In a 16-subject, Phase 1 clinical trial, the AlloCure therapy, AC607, appeared safe and well tolerated. Furthermore, treated subjects experienced a lower incidence of AKI, reduced length of hospital stay, and reduced hospital readmission rates compared to a cohort of historical controls.
The study was presented on November 12 at the American Society of Nephrology annual meeting held in Philadelphia.

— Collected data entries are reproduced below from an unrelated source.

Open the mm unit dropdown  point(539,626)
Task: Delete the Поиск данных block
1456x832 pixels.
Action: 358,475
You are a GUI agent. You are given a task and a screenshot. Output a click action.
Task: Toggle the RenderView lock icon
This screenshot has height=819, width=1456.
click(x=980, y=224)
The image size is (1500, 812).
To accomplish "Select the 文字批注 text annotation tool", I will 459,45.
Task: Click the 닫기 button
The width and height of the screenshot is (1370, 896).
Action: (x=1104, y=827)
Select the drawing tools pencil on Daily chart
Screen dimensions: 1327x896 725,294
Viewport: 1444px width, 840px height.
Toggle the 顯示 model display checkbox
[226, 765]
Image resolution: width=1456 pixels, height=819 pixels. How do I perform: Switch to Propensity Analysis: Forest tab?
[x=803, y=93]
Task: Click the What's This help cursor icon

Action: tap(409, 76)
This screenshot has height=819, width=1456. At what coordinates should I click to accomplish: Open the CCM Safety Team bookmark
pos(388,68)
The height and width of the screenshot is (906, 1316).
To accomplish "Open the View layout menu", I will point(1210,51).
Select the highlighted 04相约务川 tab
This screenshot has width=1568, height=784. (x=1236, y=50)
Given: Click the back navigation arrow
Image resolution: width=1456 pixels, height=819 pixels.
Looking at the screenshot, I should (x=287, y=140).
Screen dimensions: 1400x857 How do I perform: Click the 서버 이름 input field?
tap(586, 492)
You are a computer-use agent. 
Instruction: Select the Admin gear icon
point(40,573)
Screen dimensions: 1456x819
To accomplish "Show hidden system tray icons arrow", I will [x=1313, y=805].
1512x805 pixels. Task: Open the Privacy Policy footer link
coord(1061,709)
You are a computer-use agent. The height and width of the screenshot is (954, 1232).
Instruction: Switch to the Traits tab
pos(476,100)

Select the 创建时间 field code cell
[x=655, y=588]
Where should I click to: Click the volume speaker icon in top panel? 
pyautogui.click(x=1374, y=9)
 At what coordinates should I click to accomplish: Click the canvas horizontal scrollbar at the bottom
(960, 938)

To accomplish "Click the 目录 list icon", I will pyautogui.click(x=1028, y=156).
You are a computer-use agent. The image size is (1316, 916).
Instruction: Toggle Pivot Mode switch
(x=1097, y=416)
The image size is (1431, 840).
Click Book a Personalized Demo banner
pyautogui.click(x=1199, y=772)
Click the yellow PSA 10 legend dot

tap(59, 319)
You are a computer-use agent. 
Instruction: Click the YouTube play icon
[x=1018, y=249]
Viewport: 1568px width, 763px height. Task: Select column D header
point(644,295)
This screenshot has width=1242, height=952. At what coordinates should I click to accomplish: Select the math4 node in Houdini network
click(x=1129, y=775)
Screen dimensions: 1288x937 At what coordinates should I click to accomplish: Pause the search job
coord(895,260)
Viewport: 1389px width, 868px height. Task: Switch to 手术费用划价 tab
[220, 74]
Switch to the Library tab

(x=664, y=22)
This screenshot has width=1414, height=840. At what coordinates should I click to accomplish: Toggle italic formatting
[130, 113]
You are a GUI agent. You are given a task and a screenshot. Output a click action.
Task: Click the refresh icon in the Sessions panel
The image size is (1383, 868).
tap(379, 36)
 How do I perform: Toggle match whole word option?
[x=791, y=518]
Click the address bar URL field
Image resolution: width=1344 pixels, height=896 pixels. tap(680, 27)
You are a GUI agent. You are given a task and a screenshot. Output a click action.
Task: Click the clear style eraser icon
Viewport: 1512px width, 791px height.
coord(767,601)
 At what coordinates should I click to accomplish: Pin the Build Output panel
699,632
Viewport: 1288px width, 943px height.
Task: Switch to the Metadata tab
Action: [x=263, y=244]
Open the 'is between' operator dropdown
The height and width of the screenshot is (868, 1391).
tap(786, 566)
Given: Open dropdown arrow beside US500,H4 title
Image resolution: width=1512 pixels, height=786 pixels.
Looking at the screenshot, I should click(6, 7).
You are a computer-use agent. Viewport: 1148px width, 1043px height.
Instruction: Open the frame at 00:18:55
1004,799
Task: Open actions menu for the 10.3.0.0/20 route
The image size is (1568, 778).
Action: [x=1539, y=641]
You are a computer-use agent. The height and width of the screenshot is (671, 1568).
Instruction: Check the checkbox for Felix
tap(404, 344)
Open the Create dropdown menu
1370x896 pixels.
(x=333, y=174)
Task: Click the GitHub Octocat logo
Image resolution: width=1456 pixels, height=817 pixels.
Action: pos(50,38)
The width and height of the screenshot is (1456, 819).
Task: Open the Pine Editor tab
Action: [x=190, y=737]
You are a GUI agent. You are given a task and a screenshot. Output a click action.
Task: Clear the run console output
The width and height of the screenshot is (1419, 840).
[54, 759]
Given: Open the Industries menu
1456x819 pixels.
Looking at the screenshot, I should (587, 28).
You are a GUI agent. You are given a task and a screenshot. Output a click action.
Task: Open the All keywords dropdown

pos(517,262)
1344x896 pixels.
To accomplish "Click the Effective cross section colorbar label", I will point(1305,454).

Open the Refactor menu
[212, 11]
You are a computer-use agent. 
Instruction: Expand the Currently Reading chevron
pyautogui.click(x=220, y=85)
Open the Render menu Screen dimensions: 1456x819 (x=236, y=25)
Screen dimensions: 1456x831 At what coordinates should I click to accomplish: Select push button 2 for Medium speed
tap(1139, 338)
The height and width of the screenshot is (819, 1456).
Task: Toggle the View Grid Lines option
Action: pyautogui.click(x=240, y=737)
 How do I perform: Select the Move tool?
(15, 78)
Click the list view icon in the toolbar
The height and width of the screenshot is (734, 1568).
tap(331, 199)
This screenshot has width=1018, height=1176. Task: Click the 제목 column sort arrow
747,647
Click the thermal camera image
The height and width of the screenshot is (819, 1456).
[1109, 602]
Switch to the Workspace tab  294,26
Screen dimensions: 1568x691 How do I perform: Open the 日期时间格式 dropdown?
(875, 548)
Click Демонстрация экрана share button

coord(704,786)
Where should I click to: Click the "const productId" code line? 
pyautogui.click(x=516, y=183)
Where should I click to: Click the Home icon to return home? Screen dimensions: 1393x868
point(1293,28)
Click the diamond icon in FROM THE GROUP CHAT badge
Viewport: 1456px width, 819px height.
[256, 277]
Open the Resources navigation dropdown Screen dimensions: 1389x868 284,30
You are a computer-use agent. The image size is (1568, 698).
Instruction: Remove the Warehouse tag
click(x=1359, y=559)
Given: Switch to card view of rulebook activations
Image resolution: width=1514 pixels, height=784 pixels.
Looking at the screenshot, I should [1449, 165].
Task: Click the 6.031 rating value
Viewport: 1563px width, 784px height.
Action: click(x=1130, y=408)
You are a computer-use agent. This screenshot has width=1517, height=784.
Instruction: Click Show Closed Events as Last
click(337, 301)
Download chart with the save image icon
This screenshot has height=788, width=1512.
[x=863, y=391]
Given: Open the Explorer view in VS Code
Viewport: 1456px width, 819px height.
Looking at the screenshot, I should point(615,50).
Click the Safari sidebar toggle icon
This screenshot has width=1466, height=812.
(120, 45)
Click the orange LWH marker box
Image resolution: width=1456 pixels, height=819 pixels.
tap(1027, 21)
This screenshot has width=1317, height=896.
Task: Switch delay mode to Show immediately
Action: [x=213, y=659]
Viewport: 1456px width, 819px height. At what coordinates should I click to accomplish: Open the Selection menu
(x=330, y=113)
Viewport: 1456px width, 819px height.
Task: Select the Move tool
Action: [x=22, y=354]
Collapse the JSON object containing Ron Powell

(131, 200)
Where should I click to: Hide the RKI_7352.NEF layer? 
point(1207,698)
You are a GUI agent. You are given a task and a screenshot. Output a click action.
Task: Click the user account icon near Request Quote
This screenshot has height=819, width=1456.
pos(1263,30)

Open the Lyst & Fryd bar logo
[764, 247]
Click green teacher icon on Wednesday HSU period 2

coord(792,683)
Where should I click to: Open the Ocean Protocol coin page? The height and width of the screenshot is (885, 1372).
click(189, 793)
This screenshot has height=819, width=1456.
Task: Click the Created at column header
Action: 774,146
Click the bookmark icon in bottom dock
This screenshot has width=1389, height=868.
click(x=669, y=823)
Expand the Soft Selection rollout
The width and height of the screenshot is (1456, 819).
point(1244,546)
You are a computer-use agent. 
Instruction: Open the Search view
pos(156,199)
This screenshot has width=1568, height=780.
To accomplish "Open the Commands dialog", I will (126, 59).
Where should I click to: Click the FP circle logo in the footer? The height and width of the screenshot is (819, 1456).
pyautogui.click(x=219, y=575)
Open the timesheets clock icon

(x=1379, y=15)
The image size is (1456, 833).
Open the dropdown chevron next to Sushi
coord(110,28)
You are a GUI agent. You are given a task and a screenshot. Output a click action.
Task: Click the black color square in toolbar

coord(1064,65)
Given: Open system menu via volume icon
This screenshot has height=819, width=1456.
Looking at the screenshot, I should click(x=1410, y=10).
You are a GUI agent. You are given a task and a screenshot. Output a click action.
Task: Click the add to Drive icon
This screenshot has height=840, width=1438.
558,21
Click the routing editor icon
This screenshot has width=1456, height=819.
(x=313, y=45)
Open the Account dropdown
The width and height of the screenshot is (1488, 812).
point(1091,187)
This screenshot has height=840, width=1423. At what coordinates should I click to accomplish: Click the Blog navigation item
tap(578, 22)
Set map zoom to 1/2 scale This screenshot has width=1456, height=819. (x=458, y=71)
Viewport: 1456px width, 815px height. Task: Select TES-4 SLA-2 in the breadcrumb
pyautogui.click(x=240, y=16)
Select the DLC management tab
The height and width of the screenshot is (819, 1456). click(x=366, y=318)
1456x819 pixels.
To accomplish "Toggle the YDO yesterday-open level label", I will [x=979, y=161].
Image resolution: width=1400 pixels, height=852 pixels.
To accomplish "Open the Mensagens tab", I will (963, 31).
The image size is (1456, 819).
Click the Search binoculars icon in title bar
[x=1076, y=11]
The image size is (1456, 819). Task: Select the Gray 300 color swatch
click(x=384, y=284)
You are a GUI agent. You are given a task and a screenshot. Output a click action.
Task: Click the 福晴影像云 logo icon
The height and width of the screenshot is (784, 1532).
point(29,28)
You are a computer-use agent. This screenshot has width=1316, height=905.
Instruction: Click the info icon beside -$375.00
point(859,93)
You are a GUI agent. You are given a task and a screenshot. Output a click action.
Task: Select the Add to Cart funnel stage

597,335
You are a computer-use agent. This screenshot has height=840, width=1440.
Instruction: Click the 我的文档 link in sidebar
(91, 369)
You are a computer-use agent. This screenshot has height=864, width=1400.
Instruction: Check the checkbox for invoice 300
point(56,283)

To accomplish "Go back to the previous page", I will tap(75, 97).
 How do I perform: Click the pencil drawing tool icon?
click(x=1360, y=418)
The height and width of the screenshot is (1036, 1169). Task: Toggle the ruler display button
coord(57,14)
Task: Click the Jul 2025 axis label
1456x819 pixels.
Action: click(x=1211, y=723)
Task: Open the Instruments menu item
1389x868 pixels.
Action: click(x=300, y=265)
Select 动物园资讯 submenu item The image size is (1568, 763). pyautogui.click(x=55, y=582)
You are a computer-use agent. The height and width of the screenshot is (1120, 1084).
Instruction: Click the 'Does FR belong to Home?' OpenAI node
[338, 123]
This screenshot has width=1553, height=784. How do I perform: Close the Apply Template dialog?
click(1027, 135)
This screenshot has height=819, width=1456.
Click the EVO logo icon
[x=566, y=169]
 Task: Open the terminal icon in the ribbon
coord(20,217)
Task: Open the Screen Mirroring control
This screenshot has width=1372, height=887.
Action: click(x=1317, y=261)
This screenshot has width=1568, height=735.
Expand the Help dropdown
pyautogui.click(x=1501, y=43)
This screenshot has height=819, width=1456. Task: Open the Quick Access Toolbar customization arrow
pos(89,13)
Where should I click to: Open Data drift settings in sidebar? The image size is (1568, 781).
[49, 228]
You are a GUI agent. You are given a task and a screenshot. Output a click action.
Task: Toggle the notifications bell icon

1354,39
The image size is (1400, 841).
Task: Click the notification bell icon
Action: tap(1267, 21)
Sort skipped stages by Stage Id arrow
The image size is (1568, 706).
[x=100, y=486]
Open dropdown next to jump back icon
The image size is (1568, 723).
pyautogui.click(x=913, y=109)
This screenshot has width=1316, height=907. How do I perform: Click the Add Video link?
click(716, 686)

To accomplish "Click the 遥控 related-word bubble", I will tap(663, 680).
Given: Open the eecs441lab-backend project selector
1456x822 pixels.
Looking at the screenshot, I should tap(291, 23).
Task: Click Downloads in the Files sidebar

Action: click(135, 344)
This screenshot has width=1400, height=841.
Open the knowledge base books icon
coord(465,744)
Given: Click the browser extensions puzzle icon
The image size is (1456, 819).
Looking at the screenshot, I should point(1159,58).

“AKI represents a significant unmet medical need and is experienced by approximately 1 million patients each year in the United States, with profound consequences including extended hospitalization, the need for dialysis, and death,” said David Warnock, MD, the Hilda B. Anderson Endowed Chair in Nephrology at the University of Alabama at Birmingham. “At present, there are no effective therapies to treat AKI other than supportive measures.”
AC607 is a novel biologic therapy under development for AKI. AC607 is comprised of adult bone marrow-derived mesenchymal stem cells. AC607 homes to the injured kidney where it mediates an anti-inflammatory, organ repair process. Importantly, AC607 is not recognized by the immune system, enabling its use in an “off the shelf” paradigm without the need for blood or tissue typing.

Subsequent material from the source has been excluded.